A very well scalable tool, which is mainly aimed at domain experts (Citizen Programmers), who can work on a graphical user interface according to the principle of building blocks. Developed by the Forschungszentrum Informatik (FZI), Karlsruhe.
Fig.: GUI in Stream Pipes
Users set up a workflow via the graphical interface shown here: First, select a data source, such as the real-time data stream from a Siemens S7 PLC (or from a PLC4X adapter, a Bosch XDK sensor, via the MQTT protocol, etc.). Second, assignment of one (or more) data processing algorithm(s). This ranges from simple filters to the use of AI-based algorithms. For example, a pre-trained AI algorithm can evaluate images of a visual sensor to determine whether a manufactured product has a defect or not.

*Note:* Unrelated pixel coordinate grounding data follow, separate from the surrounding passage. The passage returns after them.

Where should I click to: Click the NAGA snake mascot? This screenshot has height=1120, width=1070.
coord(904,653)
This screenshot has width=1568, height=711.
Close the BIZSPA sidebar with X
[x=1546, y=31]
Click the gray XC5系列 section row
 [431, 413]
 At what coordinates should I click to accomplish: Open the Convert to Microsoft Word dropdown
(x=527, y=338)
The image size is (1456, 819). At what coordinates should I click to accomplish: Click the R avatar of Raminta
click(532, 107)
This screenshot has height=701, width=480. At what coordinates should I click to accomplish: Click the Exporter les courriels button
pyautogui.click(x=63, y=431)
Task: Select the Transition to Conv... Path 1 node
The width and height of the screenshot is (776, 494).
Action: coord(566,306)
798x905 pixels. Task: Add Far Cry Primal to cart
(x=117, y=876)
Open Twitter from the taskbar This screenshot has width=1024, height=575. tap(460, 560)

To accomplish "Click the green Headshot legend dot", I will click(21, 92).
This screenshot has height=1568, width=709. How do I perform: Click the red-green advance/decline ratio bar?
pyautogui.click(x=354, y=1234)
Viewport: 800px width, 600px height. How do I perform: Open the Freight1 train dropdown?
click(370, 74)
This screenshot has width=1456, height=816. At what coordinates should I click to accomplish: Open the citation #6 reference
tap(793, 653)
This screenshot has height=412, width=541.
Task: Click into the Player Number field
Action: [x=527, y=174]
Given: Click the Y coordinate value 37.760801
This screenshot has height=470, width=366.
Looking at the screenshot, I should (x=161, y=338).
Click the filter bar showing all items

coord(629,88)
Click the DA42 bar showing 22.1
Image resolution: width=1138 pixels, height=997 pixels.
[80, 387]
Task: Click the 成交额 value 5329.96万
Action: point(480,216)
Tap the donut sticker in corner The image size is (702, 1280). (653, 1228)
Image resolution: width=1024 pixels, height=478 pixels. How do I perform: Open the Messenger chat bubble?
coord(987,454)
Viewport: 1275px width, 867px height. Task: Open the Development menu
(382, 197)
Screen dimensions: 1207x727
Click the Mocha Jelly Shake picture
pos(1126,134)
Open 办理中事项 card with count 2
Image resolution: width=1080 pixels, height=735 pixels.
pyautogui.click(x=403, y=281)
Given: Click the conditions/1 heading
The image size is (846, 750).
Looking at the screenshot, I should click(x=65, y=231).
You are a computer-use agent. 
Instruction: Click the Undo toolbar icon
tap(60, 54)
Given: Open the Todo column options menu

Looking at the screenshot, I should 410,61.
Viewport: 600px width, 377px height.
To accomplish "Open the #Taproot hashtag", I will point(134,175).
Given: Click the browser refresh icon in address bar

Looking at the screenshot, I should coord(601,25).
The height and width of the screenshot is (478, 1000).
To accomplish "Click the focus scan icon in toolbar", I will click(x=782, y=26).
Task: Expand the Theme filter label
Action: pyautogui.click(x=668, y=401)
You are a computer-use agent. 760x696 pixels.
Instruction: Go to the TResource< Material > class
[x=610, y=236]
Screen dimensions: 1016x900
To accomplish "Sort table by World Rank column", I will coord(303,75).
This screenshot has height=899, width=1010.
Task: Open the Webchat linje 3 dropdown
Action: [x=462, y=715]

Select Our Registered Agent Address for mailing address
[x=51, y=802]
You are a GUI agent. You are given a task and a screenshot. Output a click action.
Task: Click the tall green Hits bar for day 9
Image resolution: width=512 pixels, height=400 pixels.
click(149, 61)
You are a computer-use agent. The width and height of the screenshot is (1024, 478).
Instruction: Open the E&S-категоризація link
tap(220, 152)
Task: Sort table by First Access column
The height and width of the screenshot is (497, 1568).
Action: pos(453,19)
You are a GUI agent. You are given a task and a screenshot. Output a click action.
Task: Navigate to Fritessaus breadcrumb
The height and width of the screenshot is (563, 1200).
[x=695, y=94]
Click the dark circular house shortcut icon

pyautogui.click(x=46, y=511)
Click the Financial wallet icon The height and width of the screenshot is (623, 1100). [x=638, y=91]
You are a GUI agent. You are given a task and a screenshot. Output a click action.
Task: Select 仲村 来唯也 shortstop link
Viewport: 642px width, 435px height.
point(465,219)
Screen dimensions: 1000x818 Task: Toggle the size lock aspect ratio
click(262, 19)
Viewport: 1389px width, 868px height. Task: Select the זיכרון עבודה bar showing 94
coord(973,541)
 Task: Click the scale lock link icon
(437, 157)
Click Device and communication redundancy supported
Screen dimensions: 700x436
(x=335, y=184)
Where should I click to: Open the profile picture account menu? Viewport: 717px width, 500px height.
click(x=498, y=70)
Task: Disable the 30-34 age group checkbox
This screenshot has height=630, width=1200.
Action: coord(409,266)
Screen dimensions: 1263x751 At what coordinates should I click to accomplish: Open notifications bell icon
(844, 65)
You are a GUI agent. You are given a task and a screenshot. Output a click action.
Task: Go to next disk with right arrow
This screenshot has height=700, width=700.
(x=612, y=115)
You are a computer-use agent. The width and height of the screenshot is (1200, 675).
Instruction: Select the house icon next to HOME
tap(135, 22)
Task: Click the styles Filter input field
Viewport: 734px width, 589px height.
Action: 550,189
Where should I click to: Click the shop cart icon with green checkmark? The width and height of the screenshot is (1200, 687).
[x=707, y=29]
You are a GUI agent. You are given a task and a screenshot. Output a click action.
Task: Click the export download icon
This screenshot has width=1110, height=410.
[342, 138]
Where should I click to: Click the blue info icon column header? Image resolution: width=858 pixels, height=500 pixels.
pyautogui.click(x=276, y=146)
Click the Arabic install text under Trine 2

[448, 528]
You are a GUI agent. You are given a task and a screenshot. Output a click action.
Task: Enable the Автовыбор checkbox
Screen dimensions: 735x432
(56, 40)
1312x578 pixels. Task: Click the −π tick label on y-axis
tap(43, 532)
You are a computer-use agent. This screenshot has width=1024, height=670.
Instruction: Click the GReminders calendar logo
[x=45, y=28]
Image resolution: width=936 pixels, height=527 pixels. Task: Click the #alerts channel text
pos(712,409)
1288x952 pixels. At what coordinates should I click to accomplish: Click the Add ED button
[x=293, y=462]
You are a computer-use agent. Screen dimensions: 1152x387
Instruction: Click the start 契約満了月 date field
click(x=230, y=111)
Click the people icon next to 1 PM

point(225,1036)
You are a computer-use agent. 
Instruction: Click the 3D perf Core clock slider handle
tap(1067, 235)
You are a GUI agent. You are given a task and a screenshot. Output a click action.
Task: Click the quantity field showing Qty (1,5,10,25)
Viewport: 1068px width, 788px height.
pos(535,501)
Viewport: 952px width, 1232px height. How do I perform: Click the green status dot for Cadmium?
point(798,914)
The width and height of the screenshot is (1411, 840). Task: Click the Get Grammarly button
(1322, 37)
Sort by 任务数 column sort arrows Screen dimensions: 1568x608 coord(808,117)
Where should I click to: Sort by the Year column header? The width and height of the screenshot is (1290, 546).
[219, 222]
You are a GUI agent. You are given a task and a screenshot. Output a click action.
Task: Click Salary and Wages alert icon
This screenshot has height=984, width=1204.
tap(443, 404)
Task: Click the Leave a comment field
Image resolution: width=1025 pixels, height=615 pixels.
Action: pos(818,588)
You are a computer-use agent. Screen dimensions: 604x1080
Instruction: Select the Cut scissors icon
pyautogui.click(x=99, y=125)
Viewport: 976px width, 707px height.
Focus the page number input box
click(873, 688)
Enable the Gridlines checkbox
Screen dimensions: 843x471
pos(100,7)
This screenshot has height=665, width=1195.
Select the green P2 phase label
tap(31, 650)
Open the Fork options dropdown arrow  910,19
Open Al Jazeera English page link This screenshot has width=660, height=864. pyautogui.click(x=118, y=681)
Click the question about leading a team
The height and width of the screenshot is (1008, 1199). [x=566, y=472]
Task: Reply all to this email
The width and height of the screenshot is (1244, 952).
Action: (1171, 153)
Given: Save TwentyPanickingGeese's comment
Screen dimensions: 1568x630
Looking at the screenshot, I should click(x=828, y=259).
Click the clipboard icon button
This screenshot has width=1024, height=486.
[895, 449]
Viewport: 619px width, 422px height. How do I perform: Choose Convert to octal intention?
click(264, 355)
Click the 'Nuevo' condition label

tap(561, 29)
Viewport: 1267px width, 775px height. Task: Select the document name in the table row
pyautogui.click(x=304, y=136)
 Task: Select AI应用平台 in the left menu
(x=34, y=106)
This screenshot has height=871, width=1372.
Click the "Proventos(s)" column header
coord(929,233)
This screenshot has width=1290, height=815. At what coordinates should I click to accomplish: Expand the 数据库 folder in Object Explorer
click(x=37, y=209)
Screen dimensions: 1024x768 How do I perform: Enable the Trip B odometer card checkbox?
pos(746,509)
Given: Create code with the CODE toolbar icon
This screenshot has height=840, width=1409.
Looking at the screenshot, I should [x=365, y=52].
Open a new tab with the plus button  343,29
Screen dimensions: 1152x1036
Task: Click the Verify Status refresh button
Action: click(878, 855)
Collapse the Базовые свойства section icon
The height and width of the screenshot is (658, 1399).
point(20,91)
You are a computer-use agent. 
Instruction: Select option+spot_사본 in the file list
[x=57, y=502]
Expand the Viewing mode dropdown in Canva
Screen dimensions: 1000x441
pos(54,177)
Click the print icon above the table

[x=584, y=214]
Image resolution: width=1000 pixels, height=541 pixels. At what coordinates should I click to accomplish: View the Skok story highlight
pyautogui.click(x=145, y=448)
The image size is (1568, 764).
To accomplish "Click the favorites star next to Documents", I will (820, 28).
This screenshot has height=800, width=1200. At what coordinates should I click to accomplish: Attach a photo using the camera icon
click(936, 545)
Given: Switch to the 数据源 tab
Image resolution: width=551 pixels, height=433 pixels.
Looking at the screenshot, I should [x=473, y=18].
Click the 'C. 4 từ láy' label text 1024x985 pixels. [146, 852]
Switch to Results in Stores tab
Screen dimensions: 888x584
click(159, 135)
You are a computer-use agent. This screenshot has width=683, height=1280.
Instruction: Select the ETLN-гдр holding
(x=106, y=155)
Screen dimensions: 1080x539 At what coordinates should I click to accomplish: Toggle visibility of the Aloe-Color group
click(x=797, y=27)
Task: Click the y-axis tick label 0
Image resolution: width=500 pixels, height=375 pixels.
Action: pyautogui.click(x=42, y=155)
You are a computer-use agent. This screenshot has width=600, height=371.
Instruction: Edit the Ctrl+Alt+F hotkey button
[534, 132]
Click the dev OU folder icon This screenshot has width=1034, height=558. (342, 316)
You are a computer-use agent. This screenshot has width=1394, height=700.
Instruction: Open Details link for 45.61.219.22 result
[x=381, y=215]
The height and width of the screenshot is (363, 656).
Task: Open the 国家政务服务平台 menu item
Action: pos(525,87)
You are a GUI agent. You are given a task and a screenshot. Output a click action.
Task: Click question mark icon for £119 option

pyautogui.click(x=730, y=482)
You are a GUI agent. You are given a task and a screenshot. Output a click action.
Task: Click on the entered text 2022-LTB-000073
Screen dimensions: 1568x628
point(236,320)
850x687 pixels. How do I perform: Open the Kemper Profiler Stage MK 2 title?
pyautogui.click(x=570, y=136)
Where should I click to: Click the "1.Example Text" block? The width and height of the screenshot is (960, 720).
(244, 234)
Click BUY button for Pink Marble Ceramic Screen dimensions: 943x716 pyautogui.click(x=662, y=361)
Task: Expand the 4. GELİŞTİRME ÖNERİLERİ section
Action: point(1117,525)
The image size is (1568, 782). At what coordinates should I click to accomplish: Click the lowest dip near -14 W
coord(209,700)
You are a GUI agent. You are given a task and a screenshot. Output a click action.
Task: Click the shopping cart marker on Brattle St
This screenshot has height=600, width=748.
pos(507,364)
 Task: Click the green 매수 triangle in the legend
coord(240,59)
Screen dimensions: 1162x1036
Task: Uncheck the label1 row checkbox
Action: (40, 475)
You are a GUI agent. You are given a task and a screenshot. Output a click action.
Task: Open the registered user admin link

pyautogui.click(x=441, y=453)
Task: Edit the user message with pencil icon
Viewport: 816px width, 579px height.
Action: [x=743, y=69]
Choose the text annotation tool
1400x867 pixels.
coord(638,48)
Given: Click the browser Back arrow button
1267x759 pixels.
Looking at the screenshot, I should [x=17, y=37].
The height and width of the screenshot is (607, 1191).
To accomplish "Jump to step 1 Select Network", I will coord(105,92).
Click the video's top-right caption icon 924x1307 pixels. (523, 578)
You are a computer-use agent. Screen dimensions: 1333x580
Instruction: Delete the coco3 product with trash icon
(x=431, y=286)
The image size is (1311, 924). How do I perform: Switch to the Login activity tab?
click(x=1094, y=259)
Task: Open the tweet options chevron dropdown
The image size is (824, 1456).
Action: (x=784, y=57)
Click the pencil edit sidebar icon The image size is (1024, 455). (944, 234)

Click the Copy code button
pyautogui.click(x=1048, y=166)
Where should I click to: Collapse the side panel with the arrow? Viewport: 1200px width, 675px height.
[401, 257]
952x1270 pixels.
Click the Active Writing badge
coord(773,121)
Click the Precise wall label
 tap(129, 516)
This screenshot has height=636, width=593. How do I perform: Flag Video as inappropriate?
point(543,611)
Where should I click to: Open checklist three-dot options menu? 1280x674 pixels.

Thirdly, this data can be visualized in a dashboard; the dashboard (as well as the entire application StreamPipes) is made available via a web front-end, so it can be accessed at any time (e.g. by the production manager). Fourthly, Events can also automatically trigger action: This can be the notification of a service technician, or the stop of a machine via signal to the control device. And fifth, you can also persist the data, keyword: data sink, data lake.
There is also a version of StreamPipes that can easily cope with resource constraints, it runs on a laptop for a little “trial and error” (on-premise or on-the-cloud possible). Later, StreamPipes can be run on a NUC or server, and with the help of virtualization (containerization) the application scales very well.